**TO DO**:
Please set down every entry below exactly as given.

**Collected data entries**:
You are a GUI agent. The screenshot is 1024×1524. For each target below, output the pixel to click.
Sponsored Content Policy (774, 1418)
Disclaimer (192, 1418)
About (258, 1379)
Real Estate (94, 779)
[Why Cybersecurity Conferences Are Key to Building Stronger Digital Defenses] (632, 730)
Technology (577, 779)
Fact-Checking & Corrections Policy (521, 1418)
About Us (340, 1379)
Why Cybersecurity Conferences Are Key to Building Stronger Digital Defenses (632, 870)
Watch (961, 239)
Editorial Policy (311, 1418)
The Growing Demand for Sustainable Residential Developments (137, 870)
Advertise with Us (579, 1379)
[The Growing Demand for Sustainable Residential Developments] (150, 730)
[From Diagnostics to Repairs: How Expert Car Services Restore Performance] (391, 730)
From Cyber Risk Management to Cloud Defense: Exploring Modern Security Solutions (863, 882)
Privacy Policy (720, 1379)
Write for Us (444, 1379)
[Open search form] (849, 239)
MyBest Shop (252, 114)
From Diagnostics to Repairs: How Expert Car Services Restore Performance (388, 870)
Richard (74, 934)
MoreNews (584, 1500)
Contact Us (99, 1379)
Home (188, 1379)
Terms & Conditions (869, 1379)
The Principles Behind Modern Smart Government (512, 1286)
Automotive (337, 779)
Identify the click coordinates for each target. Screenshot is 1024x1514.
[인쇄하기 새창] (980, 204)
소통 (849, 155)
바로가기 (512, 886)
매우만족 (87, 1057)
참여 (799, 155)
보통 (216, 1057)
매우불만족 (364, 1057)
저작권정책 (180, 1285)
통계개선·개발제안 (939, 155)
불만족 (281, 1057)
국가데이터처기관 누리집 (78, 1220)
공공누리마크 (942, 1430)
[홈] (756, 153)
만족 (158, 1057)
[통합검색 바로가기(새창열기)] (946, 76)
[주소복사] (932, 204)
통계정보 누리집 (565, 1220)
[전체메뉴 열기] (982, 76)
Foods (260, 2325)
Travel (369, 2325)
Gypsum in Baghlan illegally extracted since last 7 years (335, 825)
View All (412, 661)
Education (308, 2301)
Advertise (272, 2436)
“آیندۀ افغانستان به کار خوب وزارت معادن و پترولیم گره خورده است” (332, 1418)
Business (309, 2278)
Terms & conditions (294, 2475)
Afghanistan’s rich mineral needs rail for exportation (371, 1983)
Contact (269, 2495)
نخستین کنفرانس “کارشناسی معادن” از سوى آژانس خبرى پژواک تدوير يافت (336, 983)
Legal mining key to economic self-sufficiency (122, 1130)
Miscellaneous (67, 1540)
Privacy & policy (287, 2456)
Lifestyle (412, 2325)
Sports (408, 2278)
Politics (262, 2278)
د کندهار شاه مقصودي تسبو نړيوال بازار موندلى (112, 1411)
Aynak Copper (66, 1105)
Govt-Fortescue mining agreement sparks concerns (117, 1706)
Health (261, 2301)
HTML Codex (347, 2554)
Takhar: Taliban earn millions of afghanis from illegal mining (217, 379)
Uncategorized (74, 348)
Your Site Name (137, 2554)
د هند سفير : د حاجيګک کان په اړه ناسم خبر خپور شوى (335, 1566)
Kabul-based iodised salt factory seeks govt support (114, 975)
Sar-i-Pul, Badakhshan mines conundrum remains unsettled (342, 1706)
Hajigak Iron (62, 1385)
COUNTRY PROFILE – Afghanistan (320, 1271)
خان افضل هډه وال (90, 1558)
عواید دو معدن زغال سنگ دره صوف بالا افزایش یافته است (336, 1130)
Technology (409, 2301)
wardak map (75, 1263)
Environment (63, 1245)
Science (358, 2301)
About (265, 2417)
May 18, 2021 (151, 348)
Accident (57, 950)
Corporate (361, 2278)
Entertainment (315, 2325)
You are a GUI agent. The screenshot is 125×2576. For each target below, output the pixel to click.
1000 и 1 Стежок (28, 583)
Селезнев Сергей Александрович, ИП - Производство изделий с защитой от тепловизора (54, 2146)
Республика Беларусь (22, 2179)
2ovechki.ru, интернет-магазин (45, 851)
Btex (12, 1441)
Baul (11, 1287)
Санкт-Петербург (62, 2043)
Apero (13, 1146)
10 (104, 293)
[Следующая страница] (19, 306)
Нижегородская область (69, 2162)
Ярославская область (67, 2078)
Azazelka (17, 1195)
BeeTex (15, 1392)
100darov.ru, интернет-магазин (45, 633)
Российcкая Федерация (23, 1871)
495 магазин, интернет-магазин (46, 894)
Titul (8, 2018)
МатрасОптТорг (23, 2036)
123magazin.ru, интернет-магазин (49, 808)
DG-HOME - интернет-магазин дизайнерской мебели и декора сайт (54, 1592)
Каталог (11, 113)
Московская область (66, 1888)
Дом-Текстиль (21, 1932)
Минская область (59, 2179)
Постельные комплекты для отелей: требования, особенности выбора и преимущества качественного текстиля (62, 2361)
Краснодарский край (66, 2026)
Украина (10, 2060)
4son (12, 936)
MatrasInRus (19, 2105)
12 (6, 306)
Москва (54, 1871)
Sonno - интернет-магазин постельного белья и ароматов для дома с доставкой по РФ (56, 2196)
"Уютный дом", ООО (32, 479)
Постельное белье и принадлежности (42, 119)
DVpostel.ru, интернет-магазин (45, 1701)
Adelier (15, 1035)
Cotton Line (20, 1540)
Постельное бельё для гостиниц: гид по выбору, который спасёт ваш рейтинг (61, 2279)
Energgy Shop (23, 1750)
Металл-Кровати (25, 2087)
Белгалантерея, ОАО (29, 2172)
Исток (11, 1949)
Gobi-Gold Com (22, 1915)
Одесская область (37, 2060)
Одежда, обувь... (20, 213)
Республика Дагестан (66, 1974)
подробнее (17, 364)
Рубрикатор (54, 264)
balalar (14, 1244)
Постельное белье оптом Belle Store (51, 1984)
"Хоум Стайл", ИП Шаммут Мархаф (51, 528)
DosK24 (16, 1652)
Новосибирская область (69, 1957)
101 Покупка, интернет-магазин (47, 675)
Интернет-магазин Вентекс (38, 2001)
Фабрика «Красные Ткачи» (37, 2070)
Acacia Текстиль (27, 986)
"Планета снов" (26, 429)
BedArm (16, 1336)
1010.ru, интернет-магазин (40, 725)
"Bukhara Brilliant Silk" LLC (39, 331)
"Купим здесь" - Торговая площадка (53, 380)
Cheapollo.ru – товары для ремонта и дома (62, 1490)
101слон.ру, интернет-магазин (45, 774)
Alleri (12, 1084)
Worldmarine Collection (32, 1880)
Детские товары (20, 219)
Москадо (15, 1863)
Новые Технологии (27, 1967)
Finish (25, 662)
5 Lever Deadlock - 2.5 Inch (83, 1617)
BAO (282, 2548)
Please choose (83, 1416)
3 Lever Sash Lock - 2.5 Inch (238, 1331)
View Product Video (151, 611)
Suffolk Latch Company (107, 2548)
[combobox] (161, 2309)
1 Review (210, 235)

**YOUR RESPONSE**:
You are a GUI agent. The screenshot is 1024×1524. For each target below, output the pixel to click.
Sponsored Content Policy (774, 1418)
Disclaimer (192, 1418)
About (258, 1379)
Real Estate (94, 779)
[Why Cybersecurity Conferences Are Key to Building Stronger Digital Defenses] (632, 730)
Technology (577, 779)
Fact-Checking & Corrections Policy (521, 1418)
About Us (340, 1379)
Why Cybersecurity Conferences Are Key to Building Stronger Digital Defenses (632, 870)
Watch (961, 239)
Editorial Policy (311, 1418)
The Growing Demand for Sustainable Residential Developments (137, 870)
Advertise with Us (579, 1379)
[The Growing Demand for Sustainable Residential Developments] (150, 730)
[From Diagnostics to Repairs: How Expert Car Services Restore Performance] (391, 730)
From Cyber Risk Management to Cloud Defense: Exploring Modern Security Solutions (863, 882)
Privacy Policy (720, 1379)
Write for Us (444, 1379)
[Open search form] (849, 239)
MyBest Shop (252, 114)
From Diagnostics to Repairs: How Expert Car Services Restore Performance (388, 870)
Richard (74, 934)
MoreNews (584, 1500)
Contact Us (99, 1379)
Home (188, 1379)
Terms & Conditions (869, 1379)
The Principles Behind Modern Smart Government (512, 1286)
Automotive (337, 779)
Identify the click coordinates for each target. Screenshot is 1024x1514.
[인쇄하기 새창] (980, 204)
소통 (849, 155)
바로가기 (512, 886)
매우만족 (87, 1057)
참여 (799, 155)
보통 (216, 1057)
매우불만족 (364, 1057)
저작권정책 (180, 1285)
통계개선·개발제안 (939, 155)
불만족 (281, 1057)
국가데이터처기관 누리집 (78, 1220)
공공누리마크 (942, 1430)
[홈] (756, 153)
만족 (158, 1057)
[통합검색 바로가기(새창열기)] (946, 76)
[주소복사] (932, 204)
통계정보 누리집 (565, 1220)
[전체메뉴 열기] (982, 76)
Foods (260, 2325)
Travel (369, 2325)
Gypsum in Baghlan illegally extracted since last 7 years (335, 825)
View All (412, 661)
Education (308, 2301)
Advertise (272, 2436)
“آیندۀ افغانستان به کار خوب وزارت معادن و پترولیم گره خورده است” (332, 1418)
Business (309, 2278)
Terms & conditions (294, 2475)
Afghanistan’s rich mineral needs rail for exportation (371, 1983)
Contact (269, 2495)
نخستین کنفرانس “کارشناسی معادن” از سوى آژانس خبرى پژواک تدوير يافت (336, 983)
Legal mining key to economic self-sufficiency (122, 1130)
Miscellaneous (67, 1540)
Privacy & policy (287, 2456)
Lifestyle (412, 2325)
Sports (408, 2278)
Politics (262, 2278)
د کندهار شاه مقصودي تسبو نړيوال بازار موندلى (112, 1411)
Aynak Copper (66, 1105)
Govt-Fortescue mining agreement sparks concerns (117, 1706)
Health (261, 2301)
HTML Codex (347, 2554)
Takhar: Taliban earn millions of afghanis from illegal mining (217, 379)
Uncategorized (74, 348)
Your Site Name (137, 2554)
د هند سفير : د حاجيګک کان په اړه ناسم خبر خپور شوى (335, 1566)
Kabul-based iodised salt factory seeks govt support (114, 975)
Sar-i-Pul, Badakhshan mines conundrum remains unsettled (342, 1706)
Hajigak Iron (62, 1385)
COUNTRY PROFILE – Afghanistan (320, 1271)
خان افضل هډه وال (90, 1558)
عواید دو معدن زغال سنگ دره صوف بالا افزایش یافته است (336, 1130)
Technology (409, 2301)
wardak map (75, 1263)
Environment (63, 1245)
Science (358, 2301)
About (265, 2417)
May 18, 2021 (151, 348)
Accident (57, 950)
Corporate (361, 2278)
Entertainment (315, 2325)
You are a GUI agent. The screenshot is 125×2576. For each target below, output the pixel to click.
1000 и 1 Стежок (28, 583)
Селезнев Сергей Александрович, ИП - Производство изделий с защитой от тепловизора (54, 2146)
Республика Беларусь (22, 2179)
2ovechki.ru, интернет-магазин (45, 851)
Btex (12, 1441)
Baul (11, 1287)
Санкт-Петербург (62, 2043)
Apero (13, 1146)
10 (104, 293)
[Следующая страница] (19, 306)
Нижегородская область (69, 2162)
Ярославская область (67, 2078)
Azazelka (17, 1195)
BeeTex (15, 1392)
100darov.ru, интернет-магазин (45, 633)
Российcкая Федерация (23, 1871)
495 магазин, интернет-магазин (46, 894)
Titul (8, 2018)
МатрасОптТорг (23, 2036)
123magazin.ru, интернет-магазин (49, 808)
DG-HOME - интернет-магазин дизайнерской мебели и декора сайт (54, 1592)
Каталог (11, 113)
Московская область (66, 1888)
Дом-Текстиль (21, 1932)
Минская область (59, 2179)
Постельные комплекты для отелей: требования, особенности выбора и преимущества качественного текстиля (62, 2361)
Краснодарский край (66, 2026)
Украина (10, 2060)
4son (12, 936)
MatrasInRus (19, 2105)
12 (6, 306)
Москва (54, 1871)
Sonno - интернет-магазин постельного белья и ароматов для дома с доставкой по РФ (56, 2196)
"Уютный дом", ООО (32, 479)
Постельное белье и принадлежности (42, 119)
DVpostel.ru, интернет-магазин (45, 1701)
Adelier (15, 1035)
Cotton Line (20, 1540)
Постельное бельё для гостиниц: гид по выбору, который спасёт ваш рейтинг (61, 2279)
Energgy Shop (23, 1750)
Металл-Кровати (25, 2087)
Белгалантерея, ОАО (29, 2172)
Исток (11, 1949)
Gobi-Gold Com (22, 1915)
Одесская область (37, 2060)
Одежда, обувь... (20, 213)
Республика Дагестан (66, 1974)
подробнее (17, 364)
Рубрикатор (54, 264)
balalar (14, 1244)
Постельное белье оптом Belle Store (51, 1984)
"Хоум Стайл", ИП Шаммут Мархаф (51, 528)
DosK24 (16, 1652)
Новосибирская область (69, 1957)
101 Покупка, интернет-магазин (47, 675)
Интернет-магазин Вентекс (38, 2001)
Фабрика «Красные Ткачи» (37, 2070)
Acacia Текстиль (27, 986)
"Планета снов" (26, 429)
BedArm (16, 1336)
1010.ru, интернет-магазин (40, 725)
"Bukhara Brilliant Silk" LLC (39, 331)
"Купим здесь" - Торговая площадка (53, 380)
Cheapollo.ru – товары для ремонта и дома (62, 1490)
101слон.ру, интернет-магазин (45, 774)
Alleri (12, 1084)
Worldmarine Collection (32, 1880)
Детские товары (20, 219)
Москадо (15, 1863)
Новые Технологии (27, 1967)
Finish (25, 662)
5 Lever Deadlock - 2.5 Inch (83, 1617)
BAO (282, 2548)
Please choose (83, 1416)
3 Lever Sash Lock - 2.5 Inch (238, 1331)
View Product Video (151, 611)
Suffolk Latch Company (107, 2548)
[combobox] (161, 2309)
1 Review (210, 235)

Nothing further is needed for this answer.